A new version - efreitasn

A few weeks ago I was analyzing this blog. While doing so, I couldn't help but think that it could be way simpler. Also, the design wasn't something I was liking that much anymore. It needed a revamp.

Original version

I created this blog one year ago and used Gatsby and TypeScript as the stack. I'm a huge fan of React and GraphQL, so Gatsby seemed like the right choice at the time. After creating some layout for the blog, defining some colors etc the blog was finally live.

I have to say, using Gatsby was really cool. Again, I'm a huge fan of GraphQL. I had already used it with React and I just can't stress enough how much I liked it. Combining the idea of UI isolation with the one of asking only for the data that you need just makes sense. Then, taking this to libraries such as Apollo or Relay just makes your application's data fetching process better.

Surely, the focus of this post is not GraphQL and React, but I had to say how much I like when the two are used together. Seriously, if you haven't tried Gatsby or even GraphQL+React with Apollo or Relay, I really encourage you to do so.

The problem

After some months, especially near the the end of last year, I started realizing that my blog didn't need to have so much. I came to the conclusion that using Gatsby was just adding an overhead that wasn't justifiable. Let's not forget that I'm not talking about a considerably large project. I'm talking about a blog that, at the end of the day, doesn't really need JavaScript at all because of how simple it's supposed to be.

In that spirit, I wanted to remove all JavaScript/Typescript code from the repository, stop using Gatsby and go with something that would be easier to maintain and customize down the road. I gotta say, I tend to prefer building my own things instead of using something that already exists. Because of that, I took advantage of this revamp and decided to build my own static blog generator in Go. That's where egen starts.

egen

Before I could start building this generator, I had to think about how it'd actually work. Files/directories structure, templates, assets names for caching, image resizing for responsive images, internationalization etc. My first commit was on January 13th, and the process of building this simple static blog generator took more than I thought. Since then, a lot of things changed until I got to the current v1.0.0. Certainly, I don't remember everything, so I'll talk about how some of the things are as of now.

I drew a diagram of the build flow a few days ago. It's missing some things, particularly the part about responsive images, but you can get the gist of it.

To explain some things, I'll use as reference this blog's repository, which has the following structure:

content
  assets
  includes
  pages
  posts
  egen.yaml
main.go

and the main.go file is:

package main

import (
	"fmt"
	"html/template"
	"os"

	"github.com/alecthomas/chroma"
	"github.com/alecthomas/chroma/styles"
	"github.com/efreitasn/egen"
)

func main() {
	chromaStyleB := styles.Get("swapoff").Builder()
	chromaStyleB.Add(chroma.Background, "bg:#0e0e0e")
	chromaStyleB.Add(chroma.LineHighlight, "bg:#171717")

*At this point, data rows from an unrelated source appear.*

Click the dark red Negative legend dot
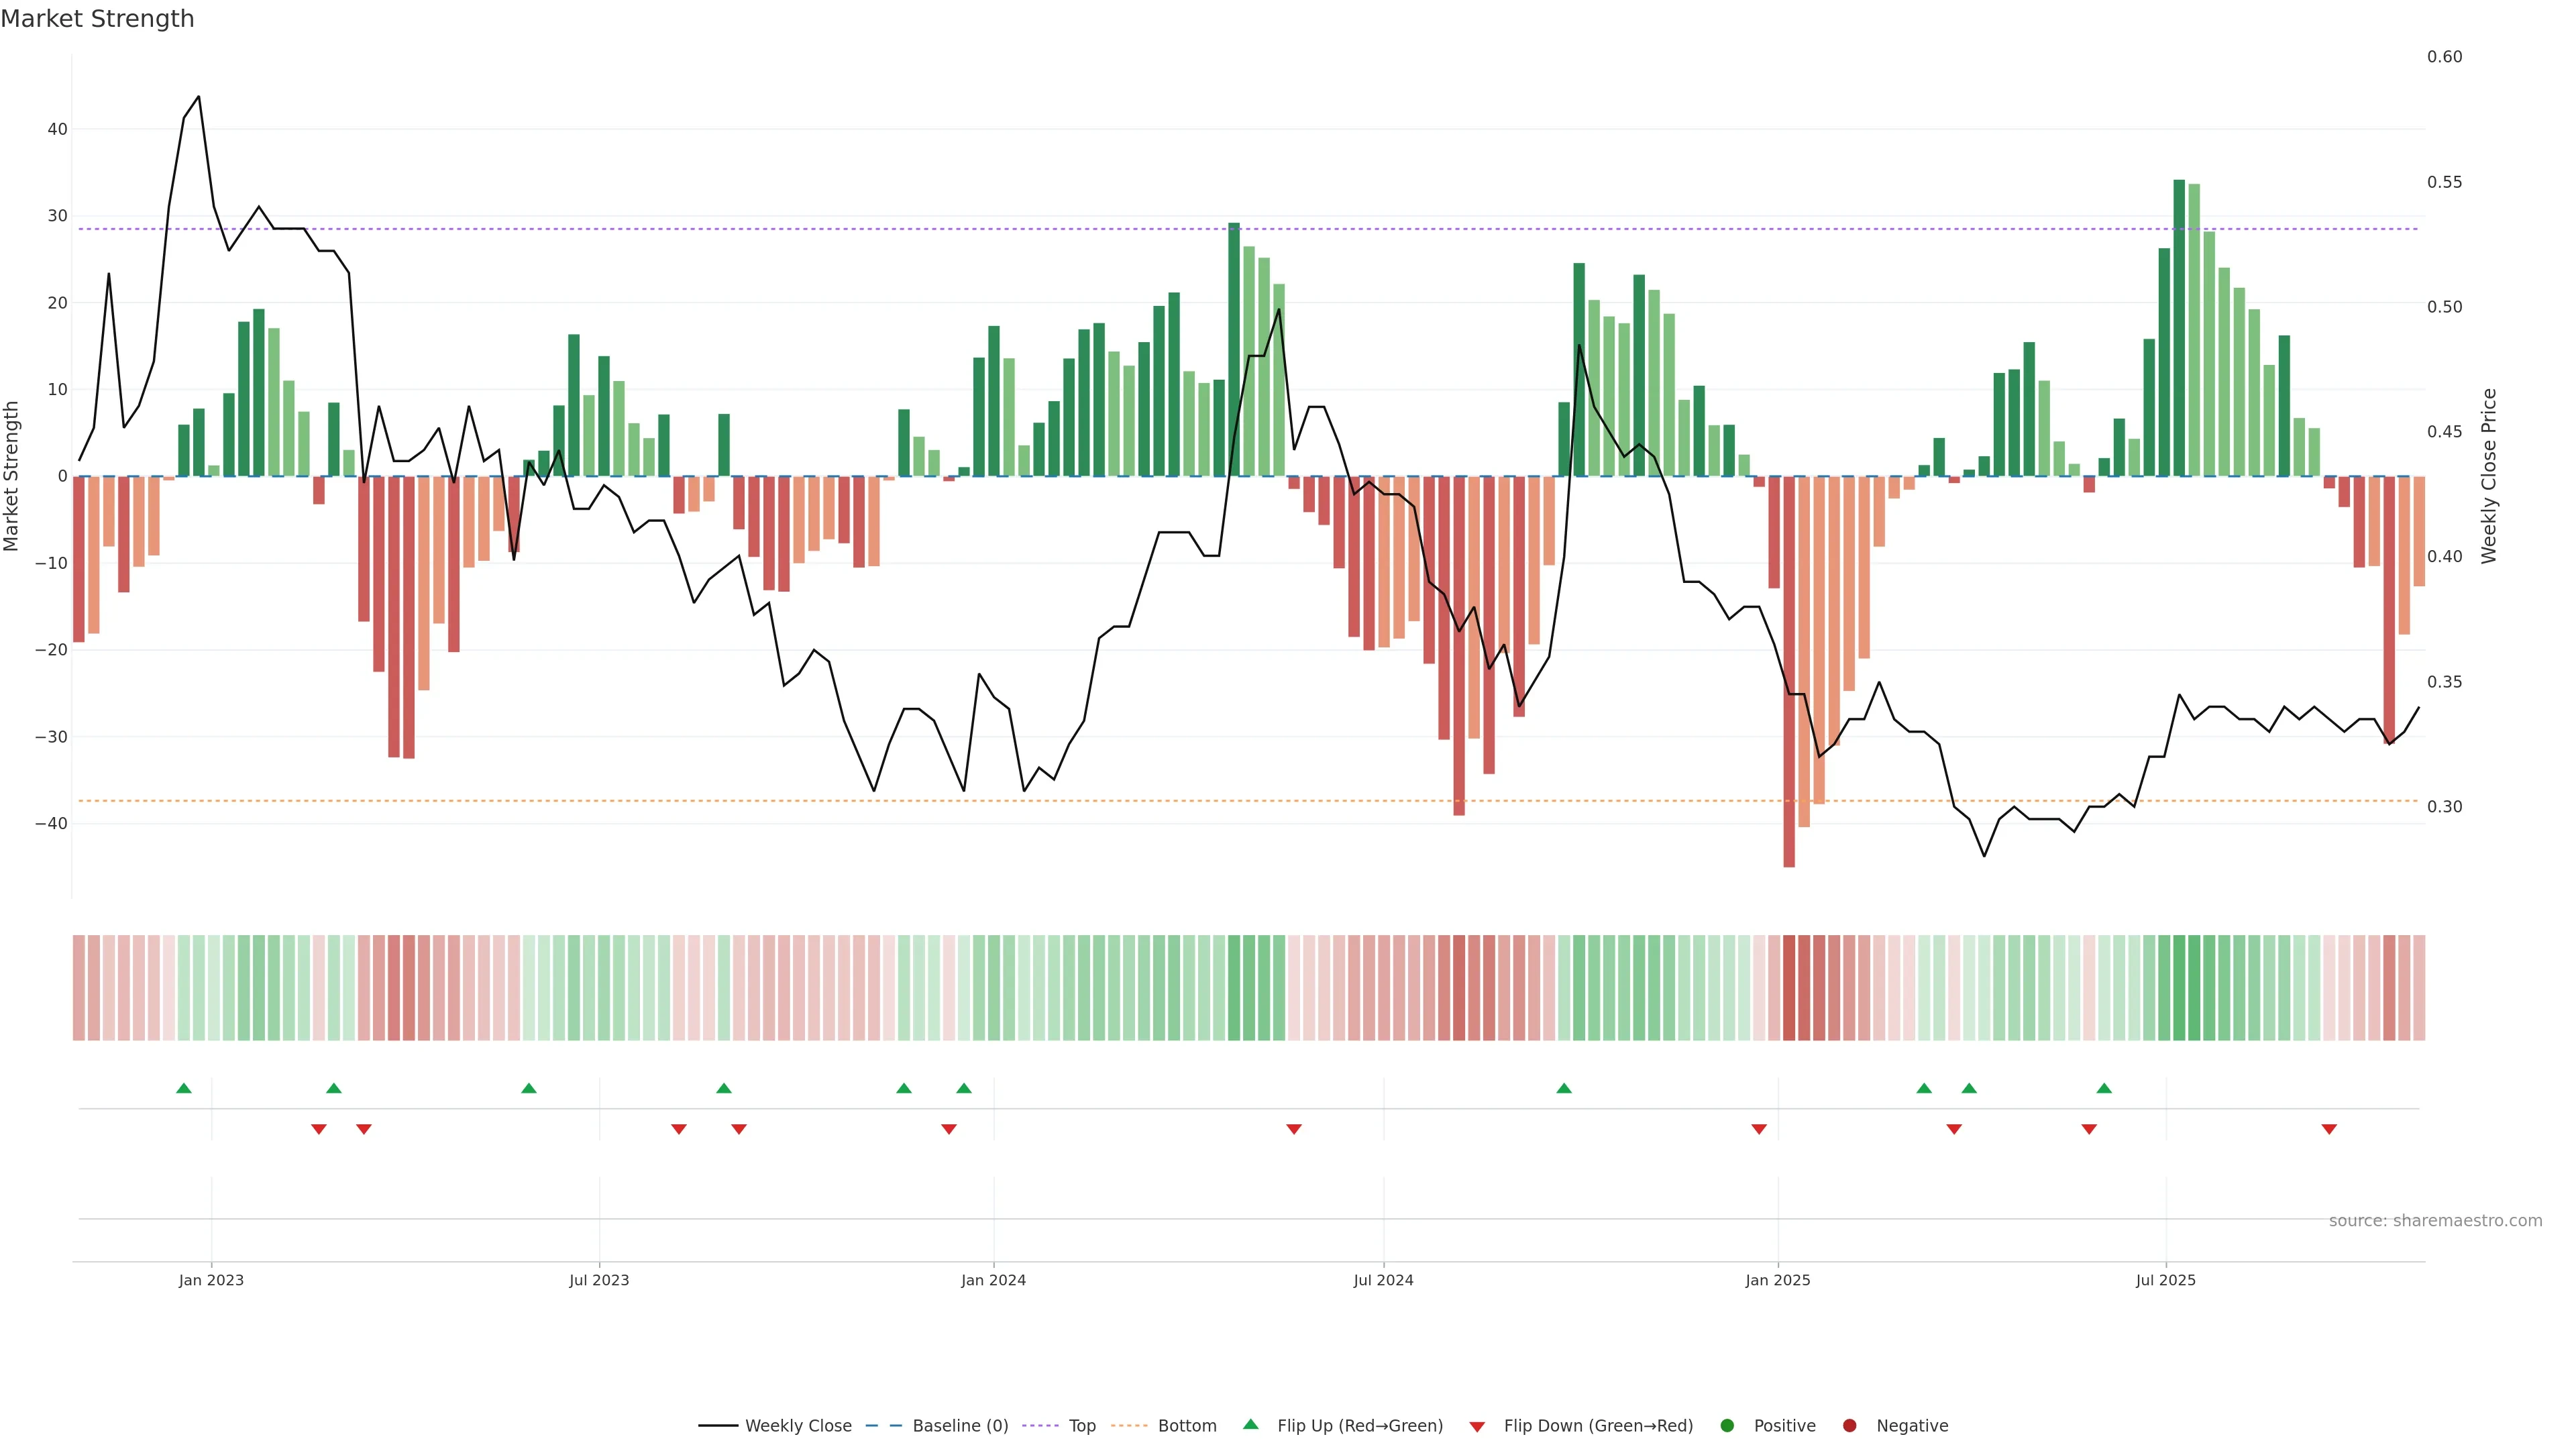Screen dimensions: 2576x1449 coord(1849,1426)
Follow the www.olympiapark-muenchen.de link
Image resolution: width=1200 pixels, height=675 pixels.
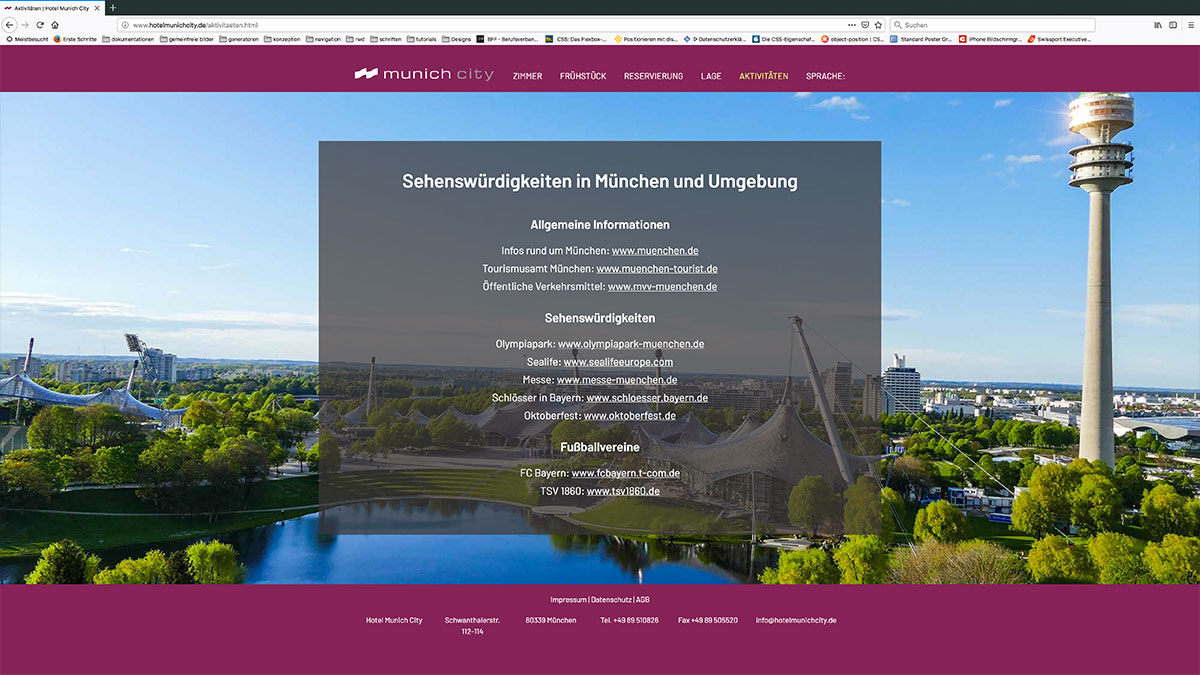pyautogui.click(x=630, y=344)
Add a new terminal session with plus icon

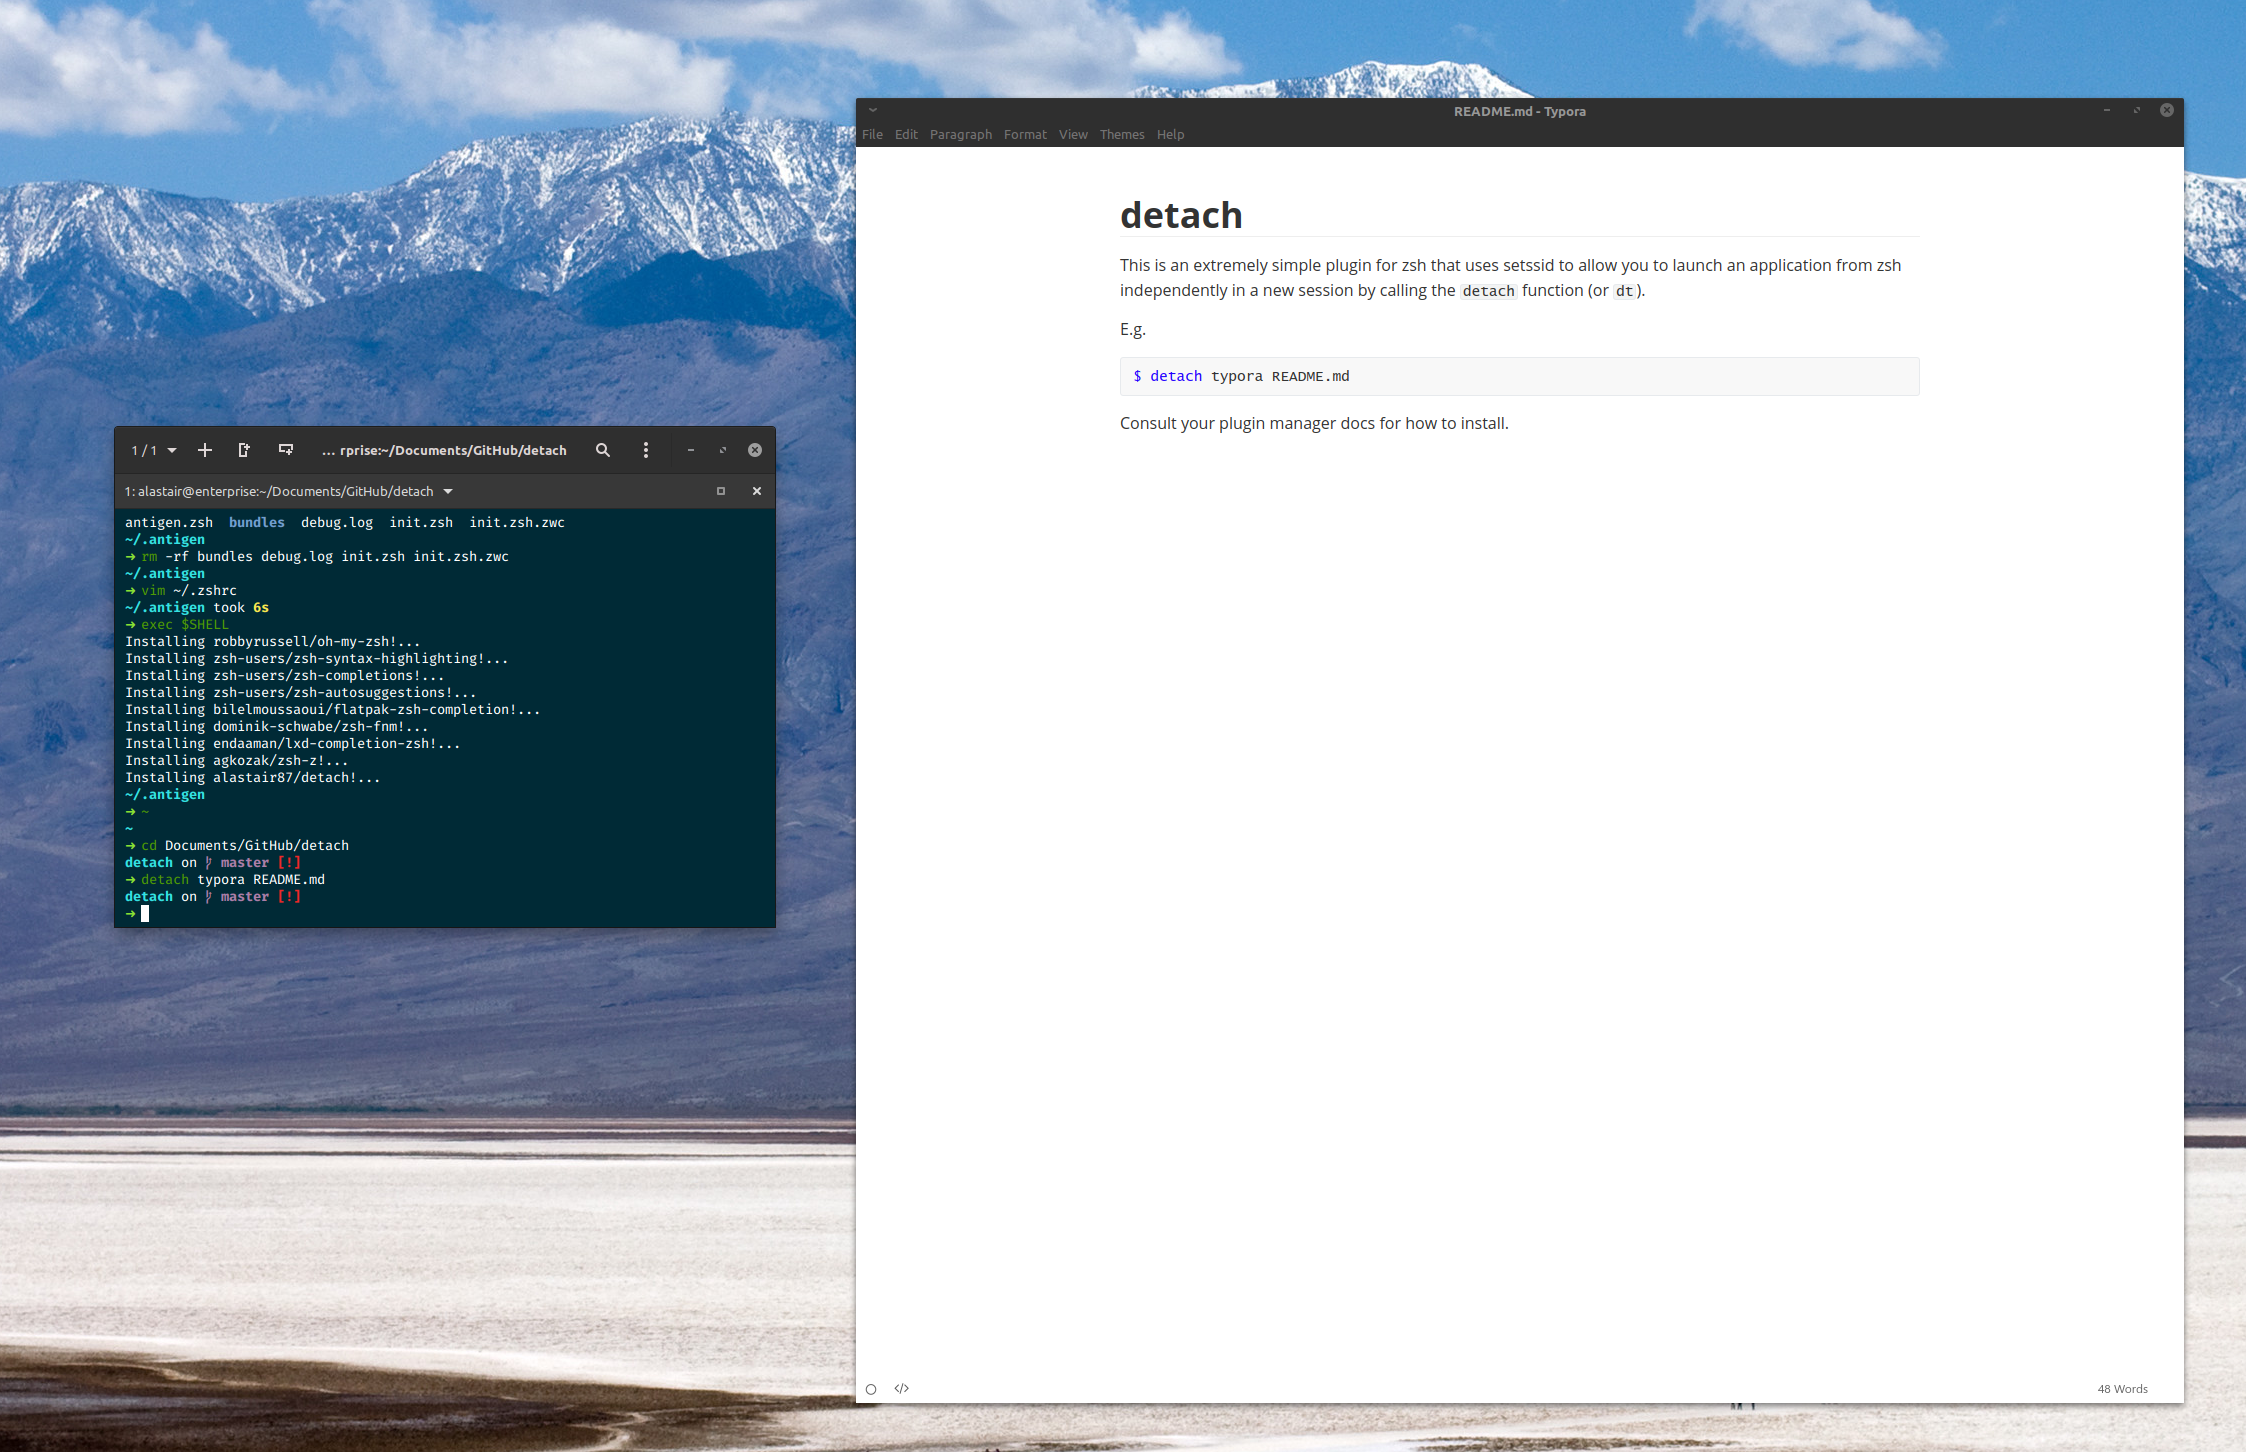point(205,450)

	chromaStyle, err := chromaStyleB.Build()
	if err != nil {
		fmt.Fprintln(os.Stderr, err)
	}

	err = egen.Build(egen.BuildConfig{
		InPath:      "./content",
		OutPath:     "./dist",
		ChromaStyle: chromaStyle,
		TemplateFuncs: template.FuncMap{},
	})
	if err != nil {
		fmt.Fprintln(os.Stderr, err)
	}
}

The content directory is the directory passed as input to egen, the inPath. The main.go file is where the build process starts. Yes, egen is not a CLI. It's simply a package that you import into your Go project. I made it that way so that the user could personalize some Go-related things, namely template functions. Making it that way allows the user to provide custom functions to be used in a template.

Templates

Speaking of which, templates use, as you may have guessed, Go's template syntax. There are three templates that are mandatory and are located at <inPath>/pages/home.html, <inPath>/pages/post.html and <inPath>/pages/404.html. The first is the template used to generate the index.html file and is executed once per language specified in the config file (egen.yaml). The second is the one used to generate an HTML page for each post in each of the specified languages. The last is for the not found page. I'll talk more about the languages in the config file in the internationalization section.

Templates with arbitrary names can also be created. They're located at the <inPath>/includes directory and are used the same way as any other template in Go. You may think that, because of how Go templates are defined, the file needs to start with {{ define "<template_name>" }} and end with {{ end }}, but these two lines are actually added automatically by egen. The <template_name> part is taken from the file's name.

Posts

Posts are located at <inPath>/posts. Each post is a directory whose name is the post's slug. Inside the post's directory, there's a file named data.yaml, which contains info about the post, including whether it's an invisible post. There's also one file per language named content_<lang_tag>.md with a YAML frontmatter.

Invisible posts

An invisible post is a just like a normal post, it becomes an HTML file, its assets are processed etc. However, it's not present in the posts list passed to the templates. This kind of post serves the purpose of a page in a blog.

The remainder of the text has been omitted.